The study was undertaken by the University of Pennsylvania’s Wharton School of Business (Jay H. Baker Retail Initiative) and the Verde Group, a Toronto consulting firm. According to Wharton marketing professor Dr. Stephen J. Hoch, shopping behaviour mirrors gender differences throughout many aspects of life:
“Women think of shopping in an interpersonal, human fashion while men treat it as more instrumental. It’s a job to get done.”
In fact, study authors suggest that, after generations of relying on women to shop effectively for them, men’s interest in shopping has actually atrophied.
(I have to say that my own interest in shopping atrophied long ago, about the same time I became interested in going to garage sales on sunny Saturday mornings. There’s nothing like seeing a gorgeous, near-new designer leather purse with a $2 garage sale pricetag – an item which at one time was a must-have purchase for somebody, and bought full-price retail. Plus garage sales include the best of what Wharton researchers describe as most attractive to female shoppers: “interpersonal human” contact with your neighbourhood sellers!)
But for your typical mall shopper, do you know what gets in the way of women who want to “shop effectively”? According to this study, “lack of help when needed” is the top problem (29%). It’s also the likeliest reason that stores lose the business of women shoppers. An analysis of the study’s data shows that about 6% of all female shoppers could be lost to stores due to lack of sales help. Since women make up 83% of North American consumer spending, such shopping-stoppers need to be addressed by retail stores.

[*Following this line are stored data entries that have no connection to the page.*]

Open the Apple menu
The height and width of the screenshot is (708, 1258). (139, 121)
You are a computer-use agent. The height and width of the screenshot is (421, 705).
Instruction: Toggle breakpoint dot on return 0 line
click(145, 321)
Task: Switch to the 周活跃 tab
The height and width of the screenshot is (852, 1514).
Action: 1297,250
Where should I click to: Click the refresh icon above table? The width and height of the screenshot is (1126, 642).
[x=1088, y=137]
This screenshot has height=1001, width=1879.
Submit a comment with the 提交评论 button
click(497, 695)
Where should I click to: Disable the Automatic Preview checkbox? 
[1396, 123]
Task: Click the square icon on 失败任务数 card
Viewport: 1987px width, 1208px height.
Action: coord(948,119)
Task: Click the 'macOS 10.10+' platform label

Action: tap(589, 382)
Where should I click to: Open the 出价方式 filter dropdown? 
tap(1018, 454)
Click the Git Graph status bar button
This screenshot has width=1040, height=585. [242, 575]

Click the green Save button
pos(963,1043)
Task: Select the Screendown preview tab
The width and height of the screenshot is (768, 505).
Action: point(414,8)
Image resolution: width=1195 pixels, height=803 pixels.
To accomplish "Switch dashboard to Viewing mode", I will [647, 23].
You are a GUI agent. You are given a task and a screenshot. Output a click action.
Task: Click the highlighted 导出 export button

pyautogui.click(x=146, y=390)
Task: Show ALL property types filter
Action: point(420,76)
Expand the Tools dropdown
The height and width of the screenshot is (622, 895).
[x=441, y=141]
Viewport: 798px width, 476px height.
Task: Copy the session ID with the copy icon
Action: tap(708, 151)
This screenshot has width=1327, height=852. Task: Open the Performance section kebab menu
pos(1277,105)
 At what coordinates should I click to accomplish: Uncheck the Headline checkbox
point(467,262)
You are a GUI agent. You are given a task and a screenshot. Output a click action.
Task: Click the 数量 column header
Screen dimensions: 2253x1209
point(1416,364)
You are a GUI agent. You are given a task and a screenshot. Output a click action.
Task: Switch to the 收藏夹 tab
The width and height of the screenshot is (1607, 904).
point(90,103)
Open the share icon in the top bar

Men, however, ranked “difficulty in finding parking close to the store’s entrance” as the number one problem (also 29%). The problem most likely to result in lost business from men is if the product they came to buy is out of stock; about 5% of all male shoppers could be lost to stores for this reason.
Dr. Hoch adds:
“It’s hard to do anything about parking or the mall being too crowded, but stores can do things about their sales associates. What I found interesting about this study’s results is how women tend to be more focused on people, while men act almost as if they are dealing with an ATM machine. In fact, they want to deal with an ATM machine. They really don’t want to deal with a person.”